Often in the past, biopics would emphasize spot-on performance while giving the story a straightforward, by-the-books telling. A good example is “Man on the Moon,” which, despite an exceptional performance by Jim Carrey as comedian Andy Kaufman, never got inside the subject. The recent spate of films uniformly aims to probe at the character’s motivation and history in arriving at a fully developed portrait.

One problem is that many of the biopic makers seem to have hit upon the same ideas at the same time. Look at the recent biopics as a group, and there is no need to dig deep to find a formula emerging.

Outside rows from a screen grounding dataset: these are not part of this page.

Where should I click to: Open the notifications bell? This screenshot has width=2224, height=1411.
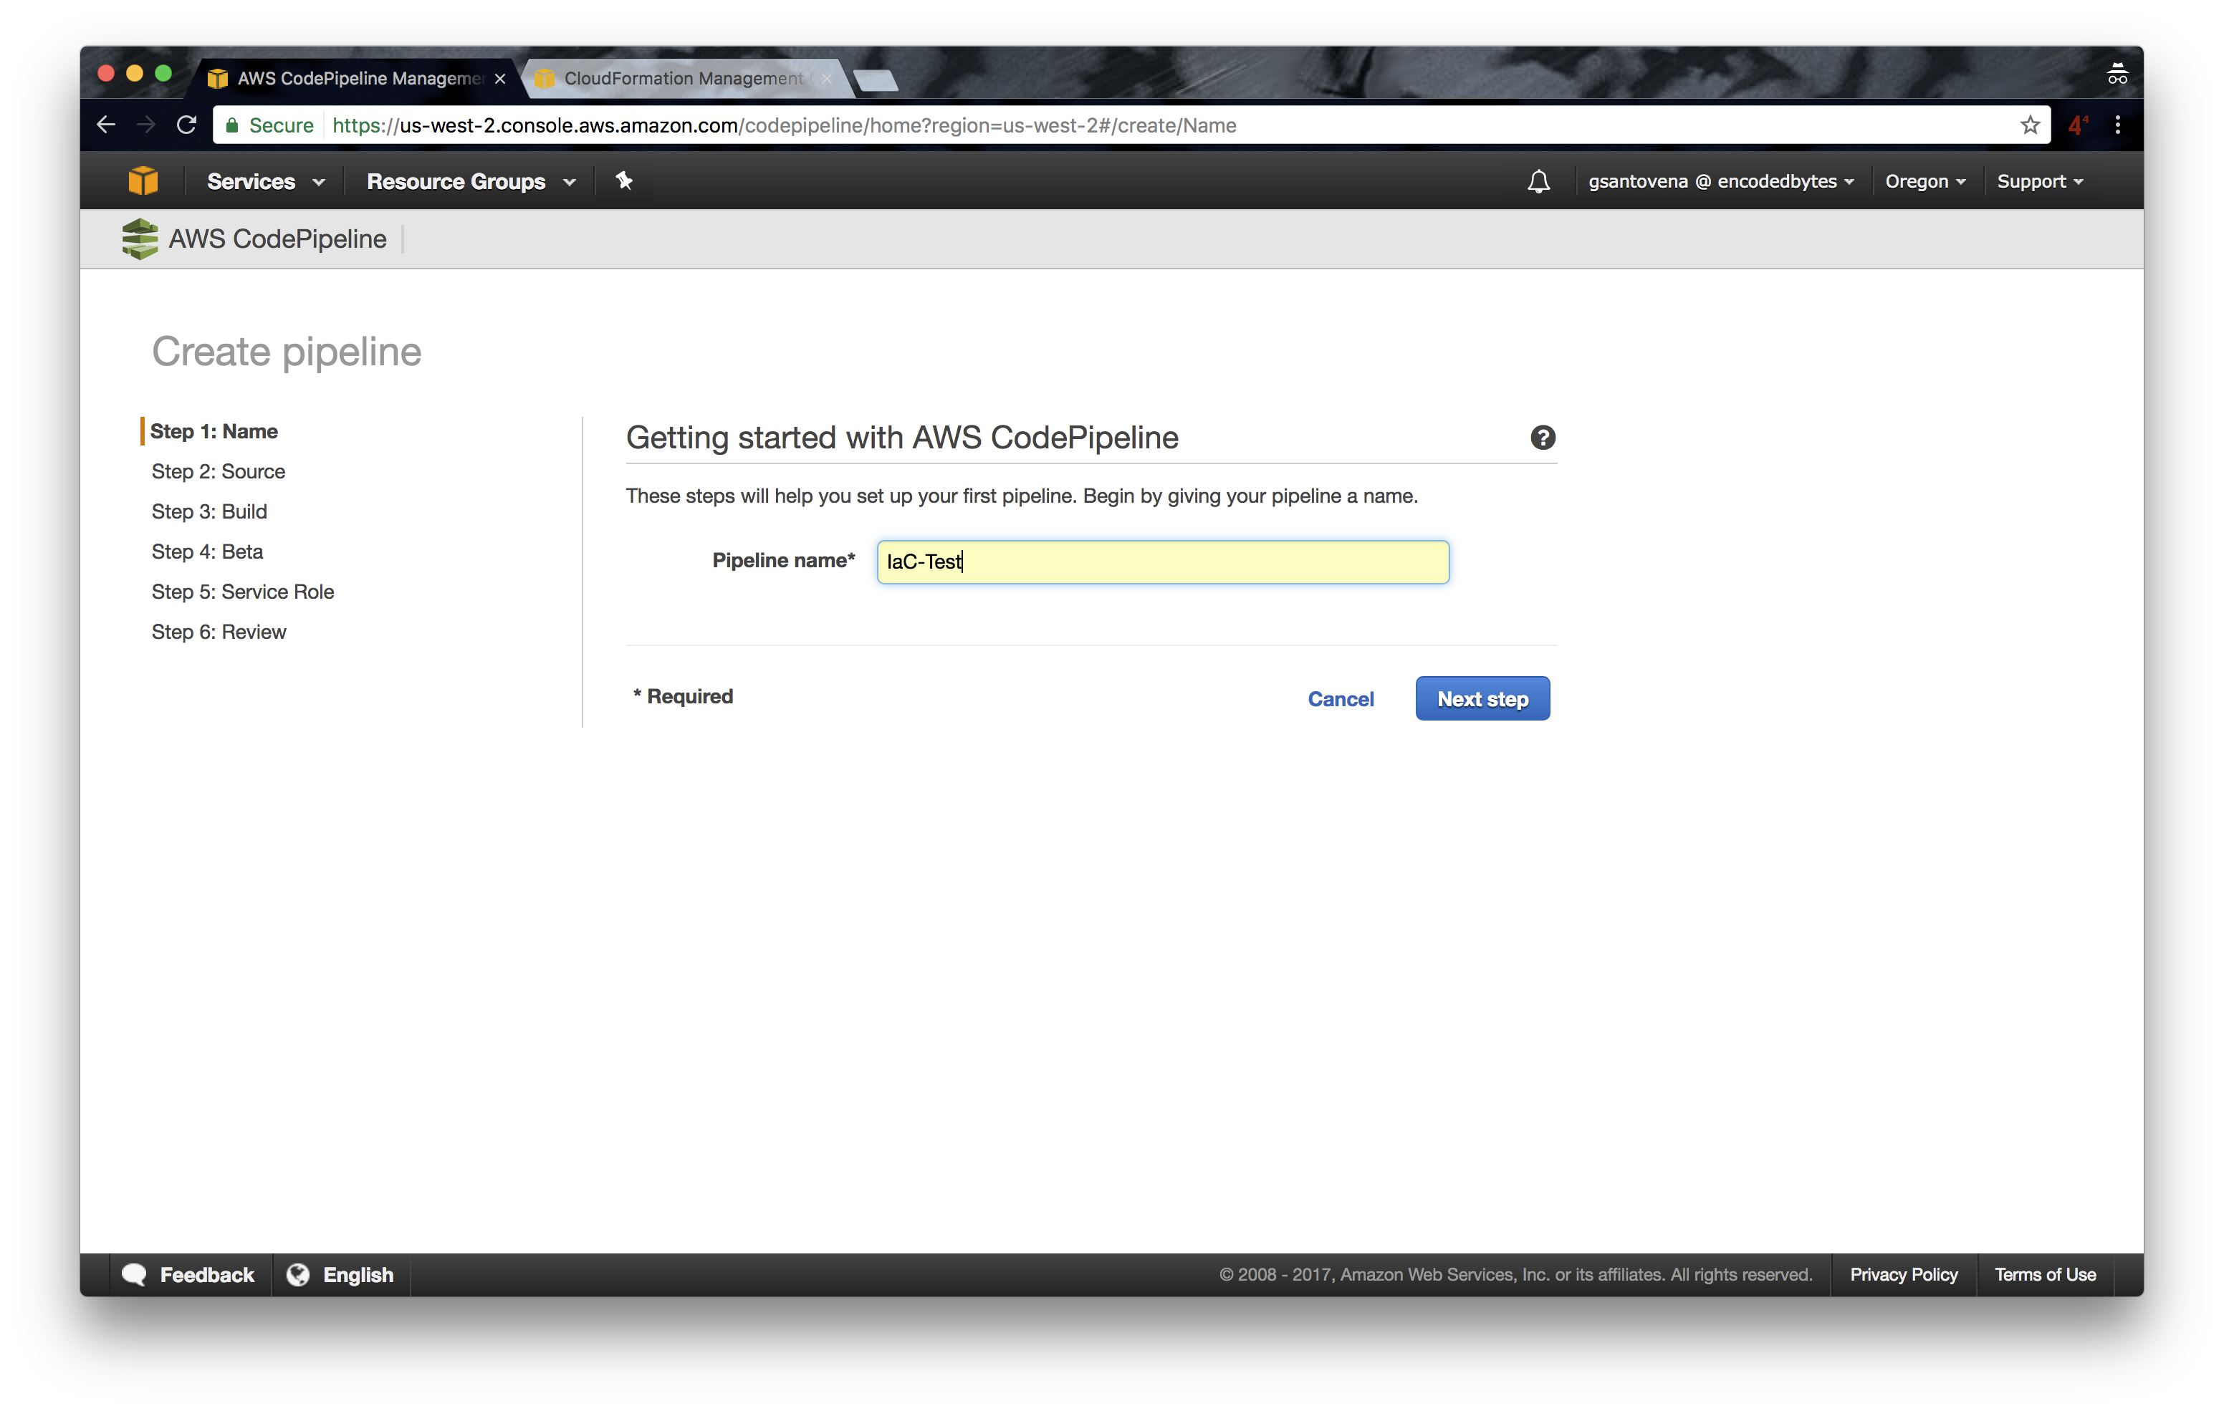[1538, 181]
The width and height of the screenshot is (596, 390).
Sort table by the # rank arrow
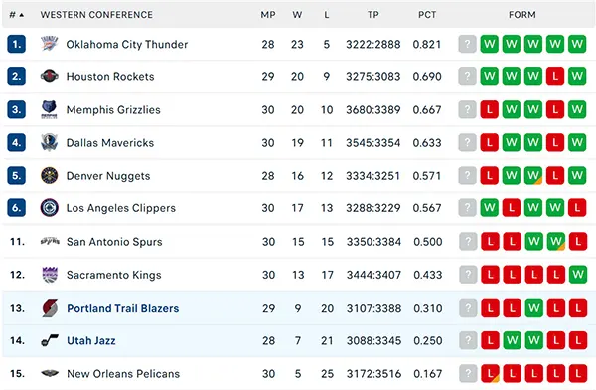click(x=17, y=15)
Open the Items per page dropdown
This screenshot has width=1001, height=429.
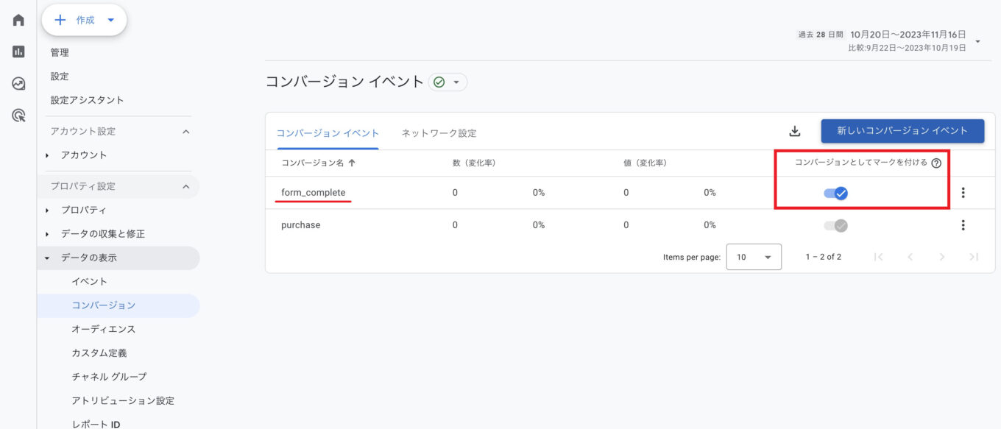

The most prominent thread that runs throughout the films is the idea that the characters have been shaped by a single incident in childhood, often a relationship with a parent. The films routinely return, either in flashback or in a contemporaneous revisitation, to the crucial influence.

Most direct in this is “The Aviator.” Martin Scorsese’s film opens with Hughes (DiCaprio) being told in forceful terms by his mother how to spell “quarantine,” while adding that “the world is not safe.” As Hughes grows to prominence in business and Hollywood, those words don’t merely haunt him, but take over his life. A good part of the film is about the debilitation he suffers from a fear of germs and physical contact.

In Bill Condon’s “Kinsey,” set in the middle of the 20th century, Alfred Kinsey’s (Liam Neeson) embrace of the then-radical field of sex research is depicted as a rebellion against his intensely puritanical father. The formula works particularly well here, as the elder Kinsey (John Lithgow) comes to represent the sexual and social hypocrisies of the larger populace. And one of the finer moments of the excellent film is when Dr. Kinsey gives his own father an in-depth interview about his sexual habits.

Director Taylor Hackford’s “Ray” flashes back repeatedly to two episodes in the young Ray Charles’ life: watching his little brother drown, which is made out to be a cause of Ray’s later heroin addiction, and the stern admonishment by his mother not to let his blindness make Ray a cripple. In Niels Mueller’s “The Assassination of Richard Nixon,” Sam Bicke’s (Sean Penn) deceit of his pious older brother is the source of his mental ungluing. Bobby Darin (Kevin Spacey) in “Beyond the Sea” takes to the stage as a way of making life bearable after a childhood bout with rheumatic fever that almost killed him.

Expect plenty more where this came from. The success of the Class of 2004 biopics ensures that screens will be filled with more stories drawing on nonfiction subjects. And expect a backlash, too, as the biopics continue to become formulaic and lookalike.

But let’s hope that honest-to-goodness fiction, along the lines of “Sideways,” “Million Dollar Baby” and “The Incredibles,” doesn’t get lost along the way.